Korupsi Tak Berkesudahan dan Hiruk Pikuk Pemilu di Sumut
Tidak ada titik terang pemberantasan korupsi di Sumut. Pelakunya bahkan residivis pada kasus korupsi bupati sebelumnya.
Oleh
NIKSON SINAGA
·5 menit baca
Di tengah hiruk pikuk Pemilihan Umum 2024, Bupati Labuhan Batu Erik A Ritonga ditangkap oleh Komisi Pemberantasan Korupsi, Kamis (11/1/2024). Erik menambah daftar panjang kepala daerah yang terjerat korupsi di Sumut. Korupsi masif seolah tidak bisa dihentikan meskipun sudah berkali-kali kepala daerah, dari mulai bupati, wali kota, hingga gubernur, ditangkap dan diadili karena korupsi.
”Satu aspek yang belum ada saat ini adalah perbaikan pengawasan dan tata kelola pemerintahan. Semua sistem pengawasan yang ada di Sumut adalah bagian dari masalah korupsi itu sendiri. Masak jeruk makan jeruk,” kata Direktur Lembaga Bantuan Hukum Humaniora Redyanto Sidi Jambak, di Medan, Selasa (23/1/2024).
Jika tidak ada perbaikan tata kelola dan pengawasan, Redyanto menyebut, kasus korupsi kepala daerah di Sumut akan terus berlanjut. Kepala daerah yang tertangkap KPK dianggap sedang apes saja. Belum lagi hukuman yang dijatuhkan kepada kepala daerah belakangan ini semakin ringan untuk kategori kejahatan luar biasa sehingga tidak menimbulkan efek jera. Kemauan politik para elite daerah untuk memberantas korupsi juga tidak ada.

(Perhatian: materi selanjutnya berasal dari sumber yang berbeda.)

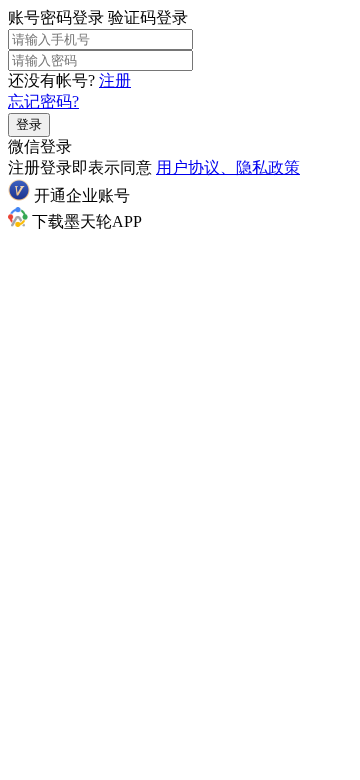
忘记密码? (43, 101)
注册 (115, 80)
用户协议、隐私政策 (228, 167)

Modus korupsi yang dilakukan Erik terbilang sangat umum dan menjadi gambaran pelaksanaan berbagai proyek di berbagai daerah di Sumut. Dia bersama seorang anggota DPRD Labuhan Batu, Rudi Syahputra Ritonga, menerima suap dari dua orang pihak swasta, yakni Efendy Syahputra alias Asiong dan Fajar Syahputra alias FS.

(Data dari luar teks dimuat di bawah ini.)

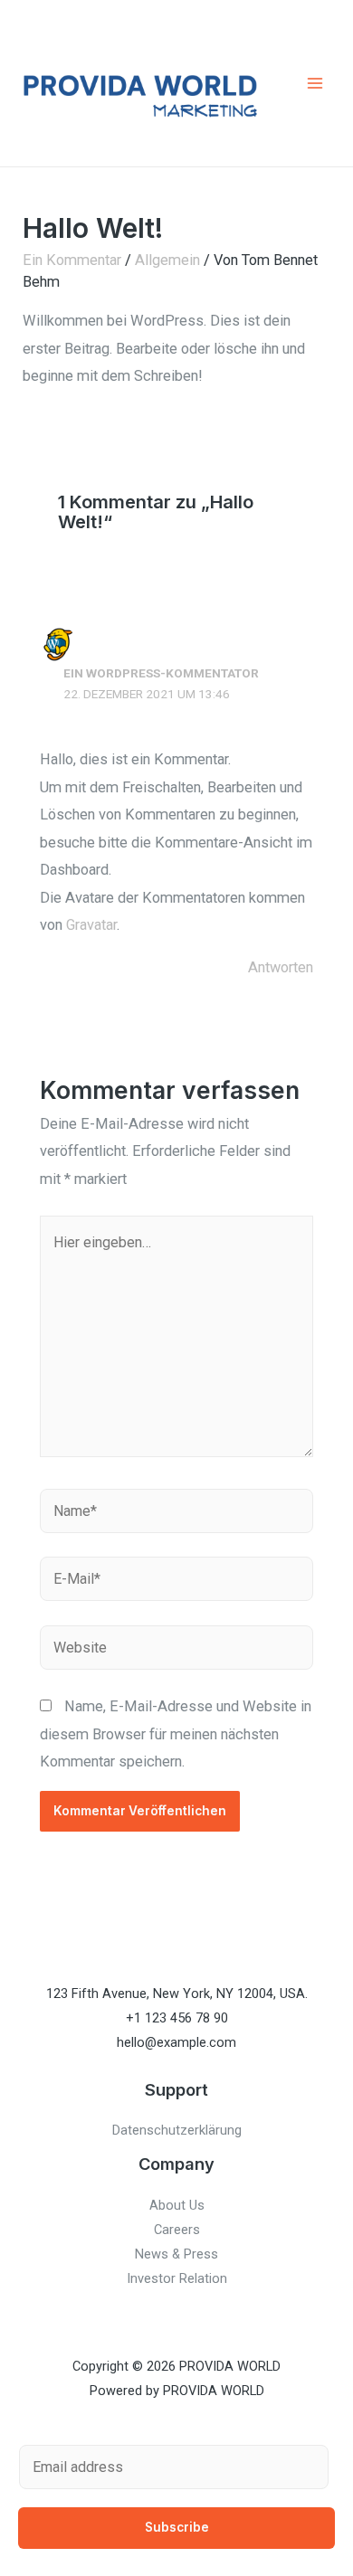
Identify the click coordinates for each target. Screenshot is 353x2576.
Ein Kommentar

Wakil Ketua KPK Nurul Ghufron mengungkapkan, Erik mengintervensi dan aktif dalam berbagai proyek pengadaan di berbagai satuan kerja perangkat daerah. Proyek yang menjadi atensi Erik, di antaranya proyek di dinas pekerjaan umum dan penataan ruang (PUPR) serta dinas kesehatan.Erik juga menempatkan istri Rudi, yakni Maharani, sebagai kepala dinas kesehatan.
Untuk dua proyek di dinas PUPR tersebut, kontraktor yang dimenangkan adalah Fazar dan Efendy. Sekitar Desember 2023, Erik melalui Rudi meminta agar segera disiapkan sejumlah uang yang diistilahkan dengan ”kutipan/kirahan” dari para kontraktor yang telah dikondisikan untuk dimenangkan dalam beberapa proyek di dinas PUPR.
Penyerahan uang dari Fazar dan Efendy kepada Erik dilaksanakan pada awal Januari 2024 melalui transfer rekening bank atas nama Rudi secara tunai. Penyidik KPK melakukan operasi tangkap tangan terhadap Erik dan lainnya pada Kamis (11/1/2024). KPK masih menelusuri pihak lain yang diduga turut memberikan uang kepada Erik melalui Rudi. KPK juga mendalami dugaan korupsi lain dalam penanganan perkara ini.
”Besaran uang dalam bentuk fee yang dipersyaratkan bagi para kontraktor yang akan dimenangkan adalah 5 persen sampai dengan 15 persen dari besaran anggaran proyek,” kata Ghufron (Kompas.id 13/1/2024).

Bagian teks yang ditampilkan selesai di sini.